What you will do:
[A] Retype the rows word for word, starting at the line that contains "Identify the location of playlist-window-icon: ⊟." and running through the last row, with both ends included. Leave the pictures out.
[B] Write what comes next in the text comparing the longsword and the katana, picking up right after its last sentence.

And due to its hardness, the single curving edge of the katana is very
good at penetrating even hard materials with straight-on strikes. Verdict:
Thrusting Ability - This is the capacity for a weapon
to make penetrating stabs with its point. Whether against armored or
unarmored opponents, a thrust has long been recognized as more difficult
to defend against, easier to deliver a fatal wound with, and quicker
and farther reaching than a cut. As has been known since ancient times
and shown by fencers since the mid-16th century, the geometry of a straight
weapon means its thrust hits more quickly and deceptively than does
a curved or semi-curved one while also leaving the attacker less exposed.
A longer blade can also stab out farther than a shorter one, and a narrower-point
thrusts more quickly and with greater penetration than does a wider
blade optimized more for cutting. The longsword's inherent design,
particular center of gravity and hilt configuration, as well as its
manner of fighting, take full advantage of this. Though the katana is
certainly adept at thrusting, its configuration as a dedicated cutter
gives up advantage in the thrusting department. Verdict: Longsword.

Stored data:
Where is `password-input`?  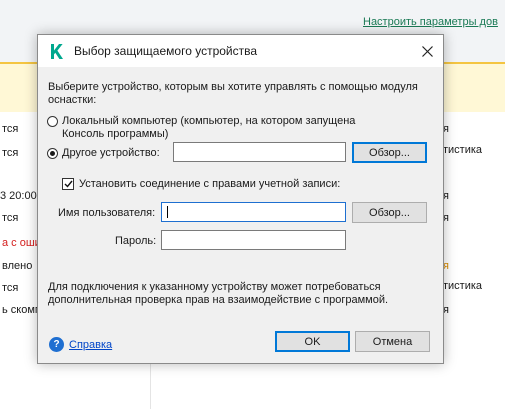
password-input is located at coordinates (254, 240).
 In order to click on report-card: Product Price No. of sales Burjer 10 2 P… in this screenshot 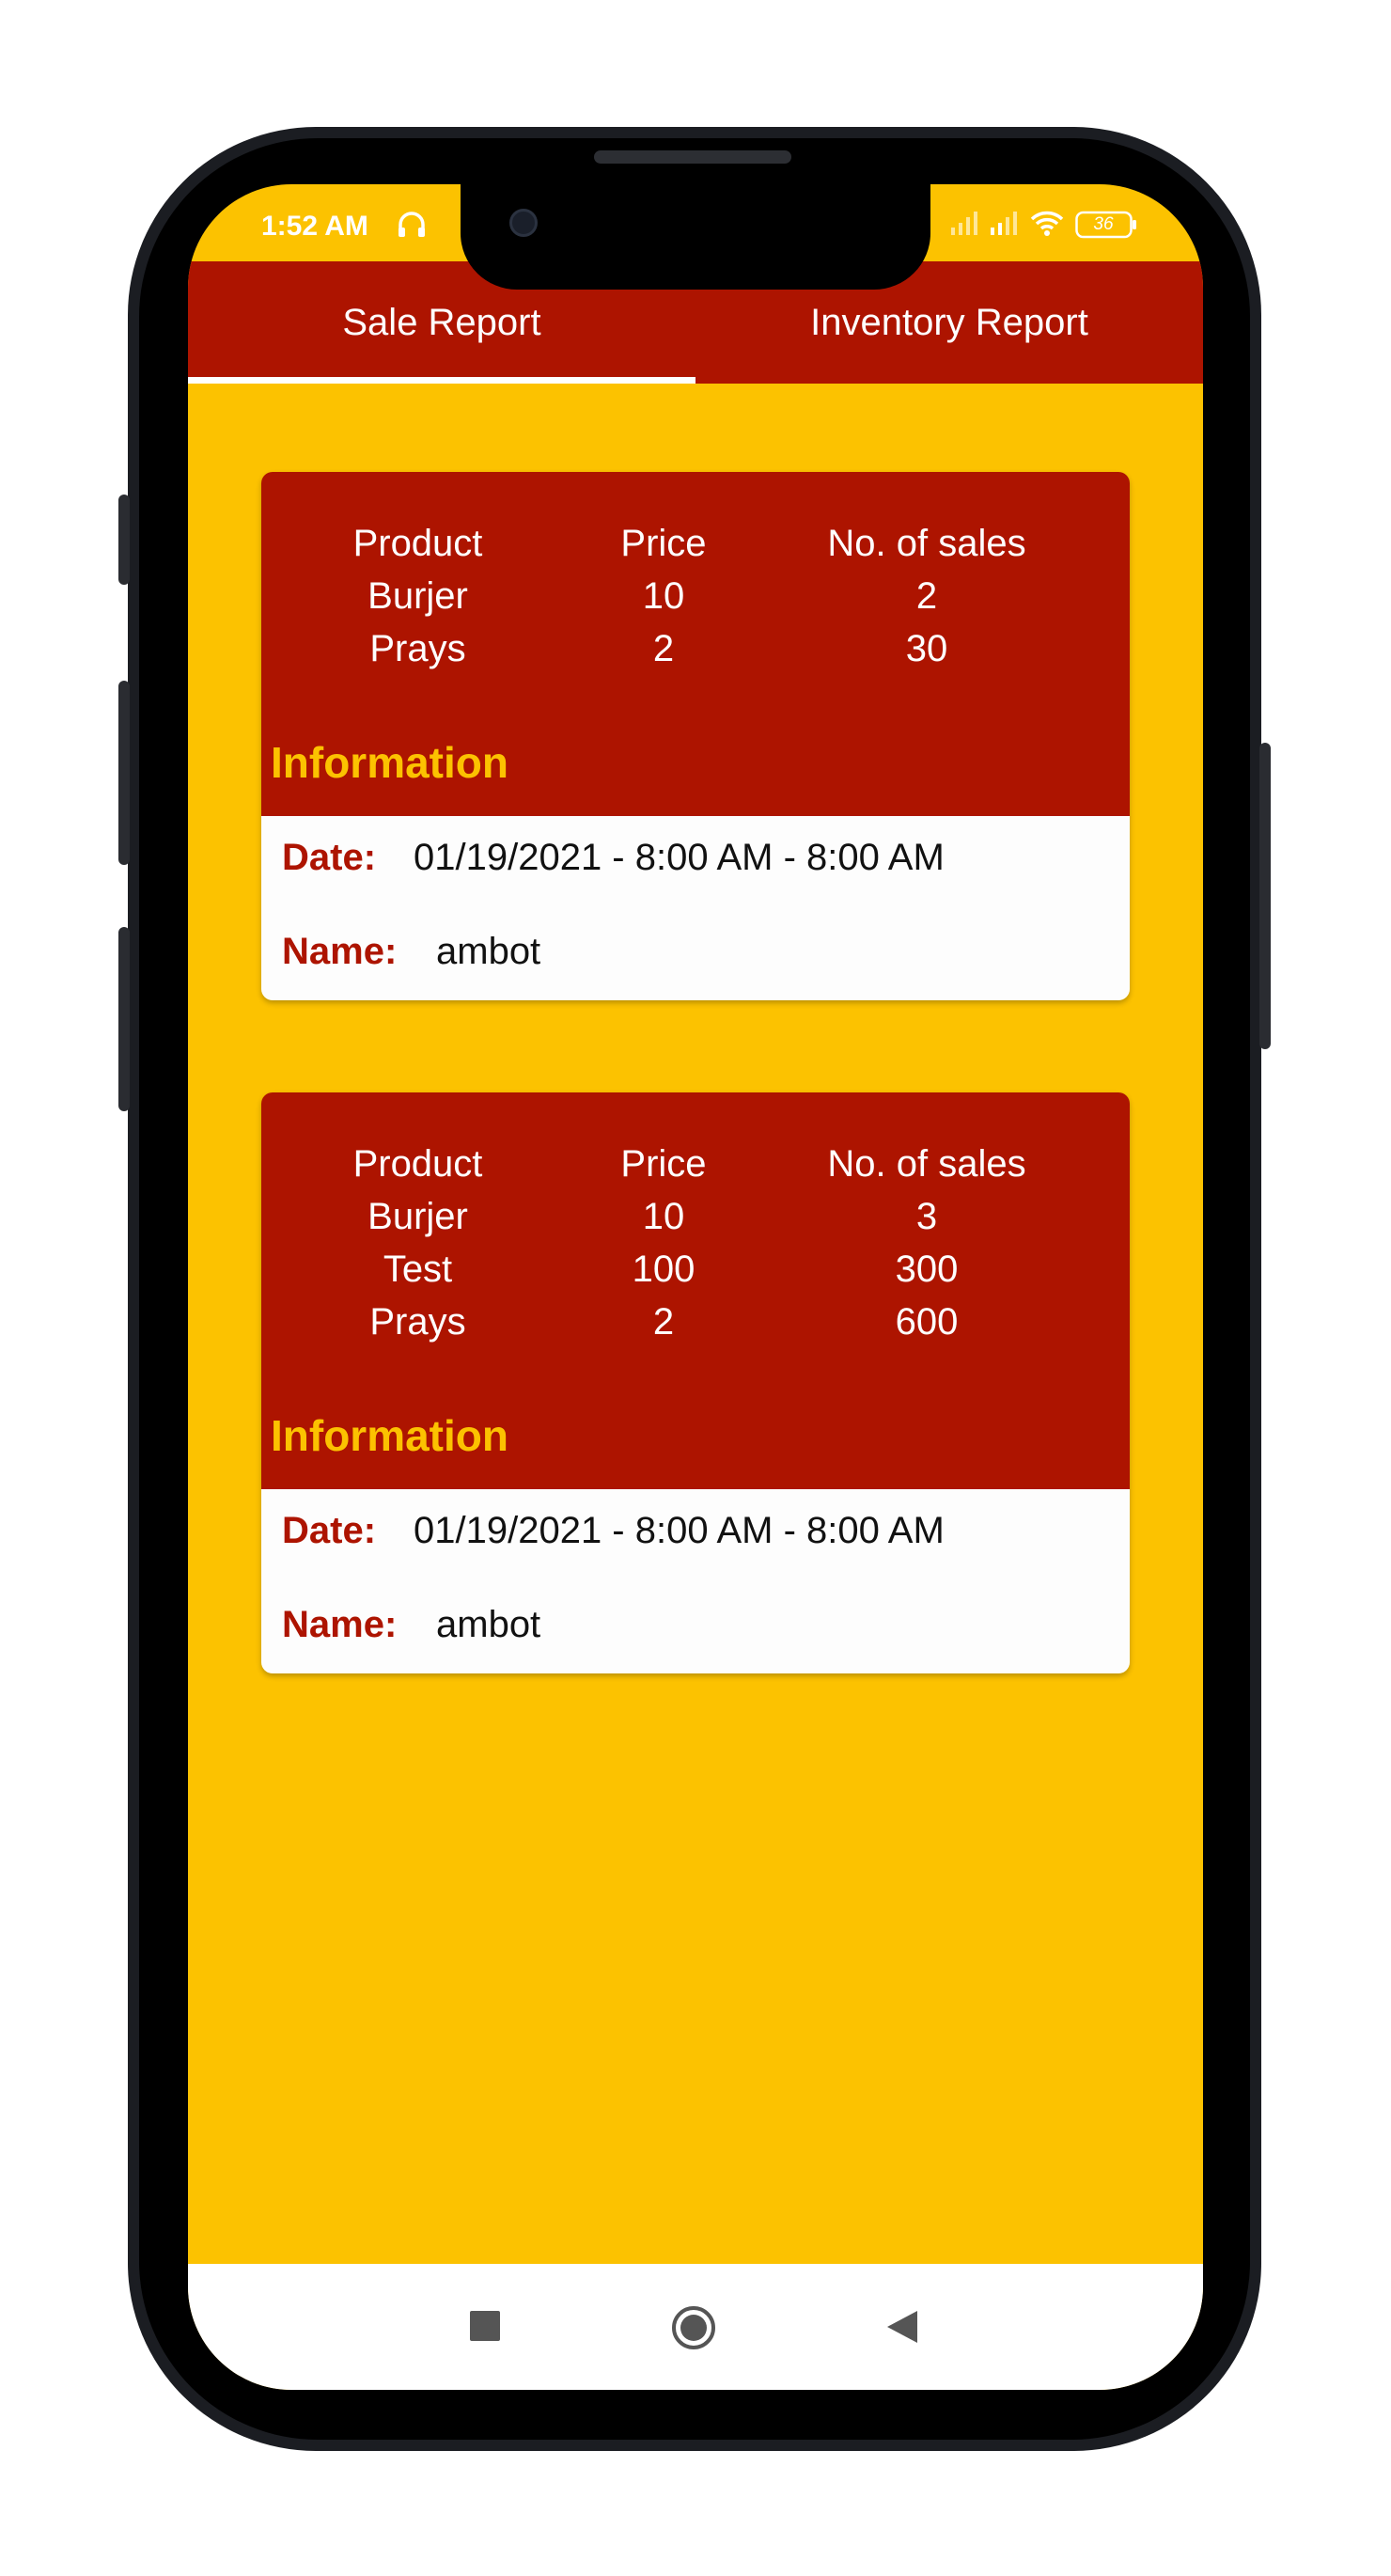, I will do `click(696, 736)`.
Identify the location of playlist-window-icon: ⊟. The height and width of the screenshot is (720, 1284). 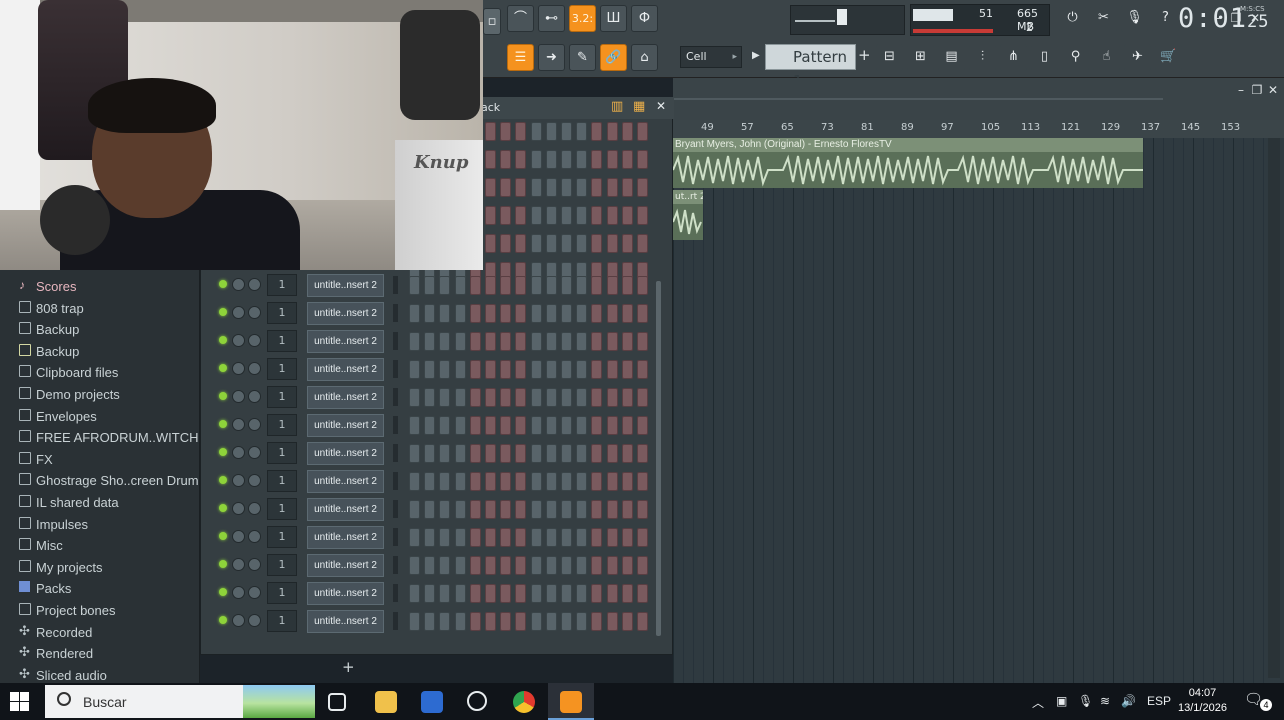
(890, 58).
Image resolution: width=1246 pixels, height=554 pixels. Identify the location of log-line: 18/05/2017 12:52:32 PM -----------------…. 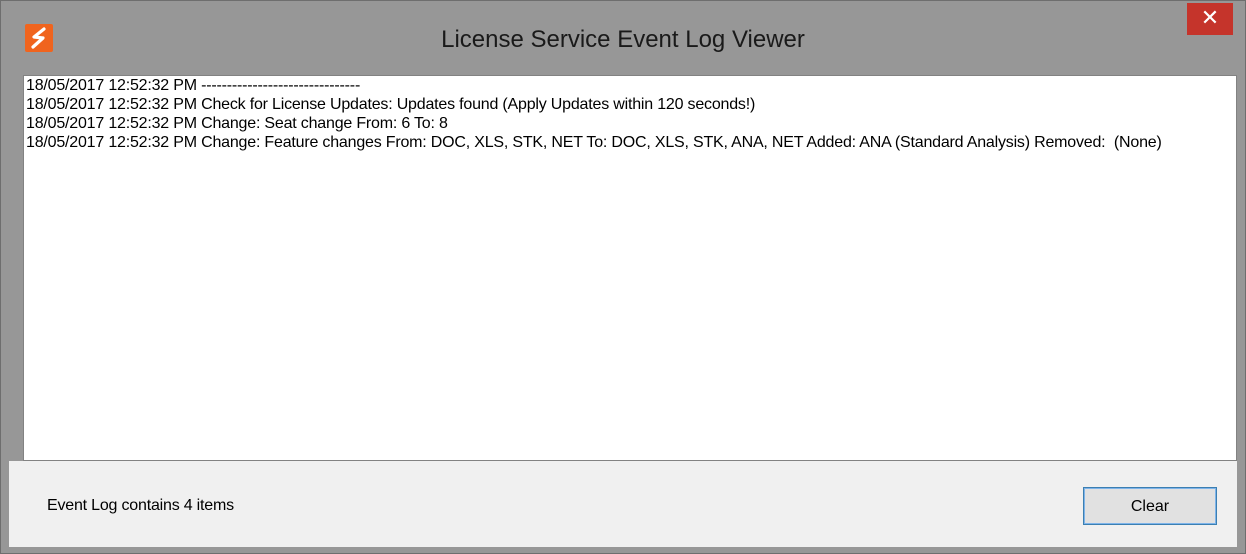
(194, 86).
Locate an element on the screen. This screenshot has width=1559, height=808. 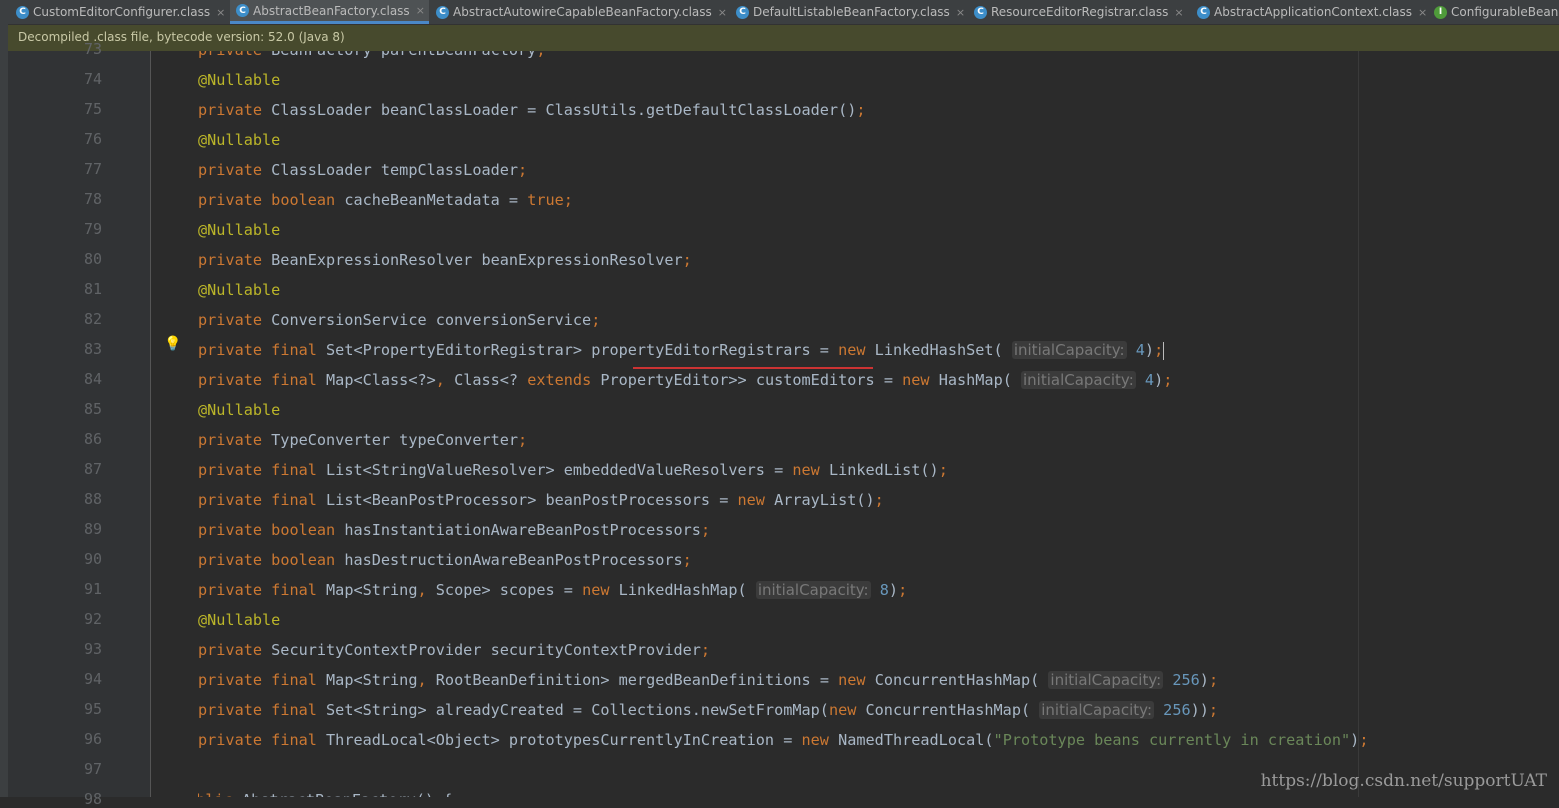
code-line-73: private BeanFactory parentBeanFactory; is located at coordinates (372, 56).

Answers in order:
[A]
Identify the location of playlist-window-icon: ⊟. The height and width of the screenshot is (720, 1284). 
(890, 58).
Image resolution: width=1246 pixels, height=554 pixels. Identify the location of log-line: 18/05/2017 12:52:32 PM -----------------…. 
(194, 86).
Locate an element on the screen. This screenshot has width=1559, height=808. 
code-line-73: private BeanFactory parentBeanFactory; is located at coordinates (372, 56).

[B]
Guarding Capacity - This is the weapon's ability
to be moved to ward, parry, and block the assorted strikes of other
weapons it had to face in combat. A sword is a weapon that has a defensive
as well as an offensive value. It is not just intended for attacking.
Its design affects the physical mechanics of how the object can be wielded
defensively. The resilience and toughness of the blade is a component
in this, but, since each of these swords has a proven combat record,
that concern is moot. The same may be said for mass as a factor of maneuverability,
as both weapons are comparable in their weight. Skill of the user aside,
inherent defensive potential then comes down to the tool's geometry,
or shape. A hand-weapon is managed in a way that plays to its strength,
and certain designs simply offer greater versatility for impeding hits.
If we imagine two simple wooden sticks, one curved and generally shorter,
the other straight and generally longer, the former with a smaller oval
protection for the hands while the latter having a larger cross bar,
common sense suggests which would offer more protection against threats.
Speed - Speed is the velocity at which any hand-weapon
can perform defensive and offensive actions to deliver hits or impede
blows. Again, this category is a more subjective matter to quantify.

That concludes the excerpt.